Moratinos told Livni that his government was also working to solve the current lawsuit opposite Israeli judicial officials.
The foreign minister told her Spanish counterpart, "This is very important news for the Israeli public. Unfortunately, the legal systems in the free world are used by parties with interest who have no connection whatsoever to the rule of law or the values of the free world.
"It's a good thing that the Spanish government has decided to stop this phenomenon. Israel
will continue to work with other governments in the world in a bid to stop similar groundless prosecutions."
The Justice Ministry on Thursday sent to the Spanish authorities a large number of documents and information detailing the legal proceedings taken by Israel in the Shehade affair, following a Spanish request.
According to sources in the Justice Ministry, the preparation of the documents required a lot of work and they were sent to Spain as planned beforehand and not in response to the lawsuit.
A senior Justice Ministry official told Ynet that the legal proceedings, which are detailed on hundreds of pages, include the High Court ruling on Shehade.
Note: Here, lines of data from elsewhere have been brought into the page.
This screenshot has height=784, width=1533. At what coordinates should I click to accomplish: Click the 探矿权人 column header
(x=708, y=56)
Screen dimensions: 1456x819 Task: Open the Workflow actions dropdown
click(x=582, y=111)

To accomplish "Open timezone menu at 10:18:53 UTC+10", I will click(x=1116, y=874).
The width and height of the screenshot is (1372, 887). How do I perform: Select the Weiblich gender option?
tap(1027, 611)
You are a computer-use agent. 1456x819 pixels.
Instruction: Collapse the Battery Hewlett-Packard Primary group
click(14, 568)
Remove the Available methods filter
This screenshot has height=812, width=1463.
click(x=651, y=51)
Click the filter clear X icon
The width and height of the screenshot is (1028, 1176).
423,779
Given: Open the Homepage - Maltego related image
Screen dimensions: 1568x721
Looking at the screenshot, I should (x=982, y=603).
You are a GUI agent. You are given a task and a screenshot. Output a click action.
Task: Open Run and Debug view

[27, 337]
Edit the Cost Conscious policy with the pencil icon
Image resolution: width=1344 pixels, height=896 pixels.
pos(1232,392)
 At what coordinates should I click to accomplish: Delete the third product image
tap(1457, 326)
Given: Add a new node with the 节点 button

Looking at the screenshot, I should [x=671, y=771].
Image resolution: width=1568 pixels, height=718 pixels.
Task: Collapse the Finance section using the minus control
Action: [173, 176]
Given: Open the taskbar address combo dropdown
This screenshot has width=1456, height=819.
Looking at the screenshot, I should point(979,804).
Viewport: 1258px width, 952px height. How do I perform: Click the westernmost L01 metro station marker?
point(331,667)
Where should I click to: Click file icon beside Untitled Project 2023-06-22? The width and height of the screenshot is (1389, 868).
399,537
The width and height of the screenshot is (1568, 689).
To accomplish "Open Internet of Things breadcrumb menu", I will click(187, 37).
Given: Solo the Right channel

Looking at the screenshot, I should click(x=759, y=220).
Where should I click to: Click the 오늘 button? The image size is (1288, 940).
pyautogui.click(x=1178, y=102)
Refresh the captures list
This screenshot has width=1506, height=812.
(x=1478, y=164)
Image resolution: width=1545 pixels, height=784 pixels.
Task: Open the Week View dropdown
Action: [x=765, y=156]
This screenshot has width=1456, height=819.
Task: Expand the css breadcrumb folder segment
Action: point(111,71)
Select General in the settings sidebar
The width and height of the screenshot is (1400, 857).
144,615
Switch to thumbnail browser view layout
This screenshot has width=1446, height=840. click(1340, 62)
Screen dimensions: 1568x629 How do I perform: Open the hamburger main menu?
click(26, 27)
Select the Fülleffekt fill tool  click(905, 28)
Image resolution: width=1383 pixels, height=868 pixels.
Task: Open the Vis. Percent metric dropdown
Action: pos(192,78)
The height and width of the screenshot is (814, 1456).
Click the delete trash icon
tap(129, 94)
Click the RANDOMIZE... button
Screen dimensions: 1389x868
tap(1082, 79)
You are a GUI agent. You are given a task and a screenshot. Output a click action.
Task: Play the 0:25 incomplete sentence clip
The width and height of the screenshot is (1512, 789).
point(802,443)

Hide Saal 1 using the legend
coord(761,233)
Unfortunately the Spanish court, the official said, did not wait for Israel's response.
The official said the ministry was considering sending an official to Spain in order to appeal the lawsuit. "There are a few days in which this can be done and Israel will not sit idly by during this time," he said.
However, most of the work is being performed on the diplomatic level at the moment. Justice Ministry sources expressed their hope that the Spanish judge's decision would be canceled following diplomatic and political pressure.